I hate those parents who always gloom and doom the next developmental stage (“You think infancy is hard?  Wait until they start walking!  That’s when it gets really bad!”  Or “Toilet training is nothing!  Wait until 12, when they slam the door off its hinges!”)  I do not want to be that parent.  To those of you who have young teenagers, don’t take anything I say seriously.  I’m sure your child’s sophomore year will be just fine.  I wish you a year of giggles, of staying out too late, of pushing the boundaries just enough to stretch, but not enough to snap.  I wish you student council elections, good grades and some, but not too much, heartbreak.

But for us, well, this was a year we would both rather put behind us.  I have never known the depths of frustration, the depths of anger I could feel toward my sweet blue-eyes baby until now, that baby I have loved so hard and strong for so many years.
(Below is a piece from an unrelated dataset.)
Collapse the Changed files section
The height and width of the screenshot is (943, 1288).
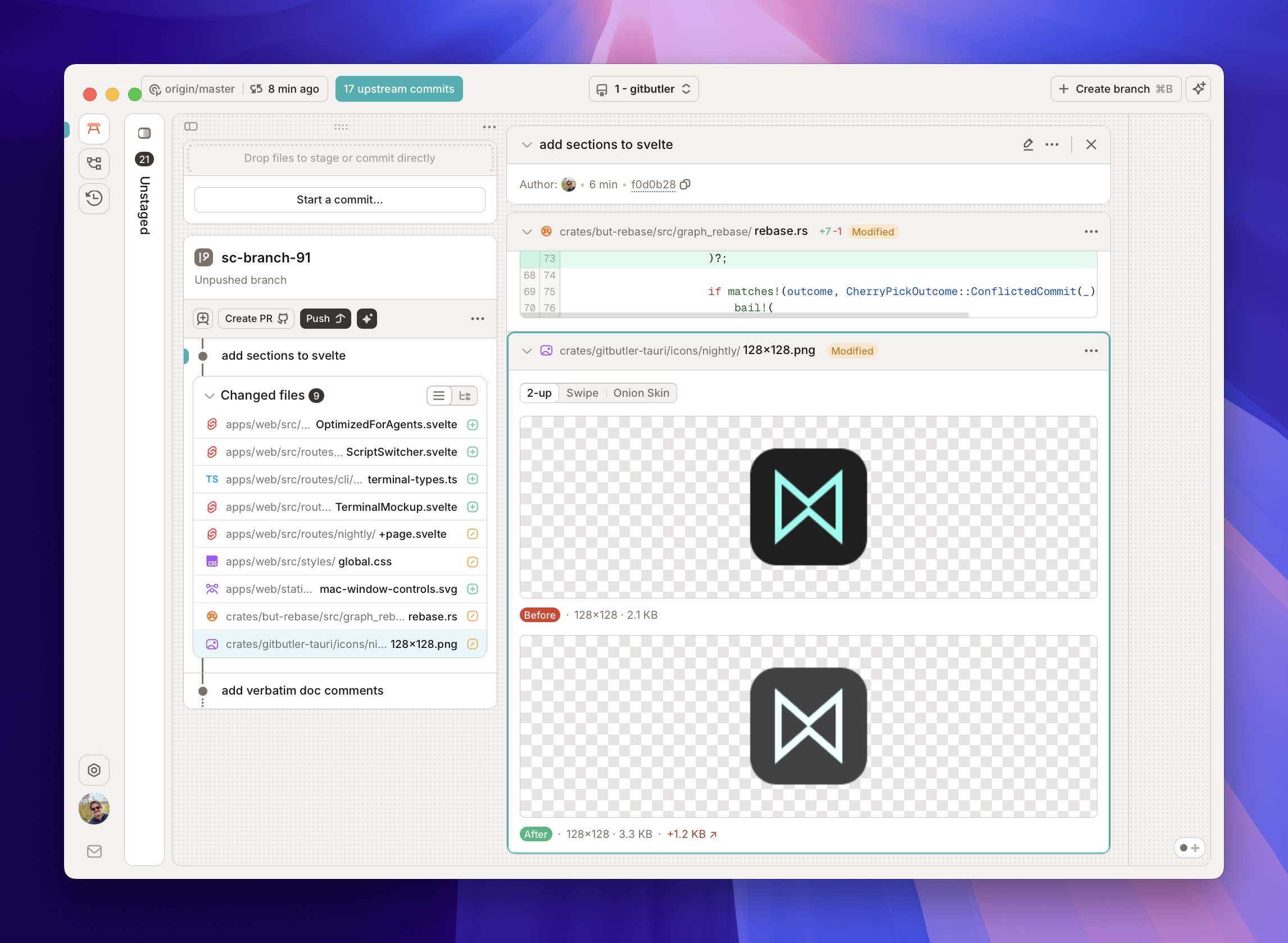210,396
I never knew I could be driven to tears, over and over, as the exact wrong thing came out of my mouth at the exactly the wrong time.  I never knew how many times I would drive her to tears.  As the year went on, and things became more and more complicated, the phone calls and email between the guidance counselor and home became more and more frequent, it seemed our relationship would break.  We circled each other warily, unable to speak even the smallest of words without a miscommunication, and its attendant, drama encrusted argument. 

 It was awful. I hope nobody out there, no matter how much I dislike you, has to go through what we did.  I hope my worst enemy is spared the year of blackness that began with terror in the emergency room at Seattle Children’s Hospital, moved through uncaring and inflexible teachers, and ended with Anna not even purchasing a yearbook, as she just wanted this year to disappear.  There are scars on our hearts from this year; I can only hope they are not permenant.

But as school is finally getting out for the summer, and we prepare for this trip, we enter a new phase.  The last few days,  as we pack our brand new, bright blue backpacks, fill our carry-ons with passports and loaded Kindles, have been wonderful.  She sees a new start, an end to the crazy.  She is a rising junior, a young adult looking forward to this huge undertaking.  When she returns, she will have seen and done things that most Americans will never experience, and she is ready to make it her own.

Midwifing babies?  Piece of cake. Midwifing myself? Not so simple.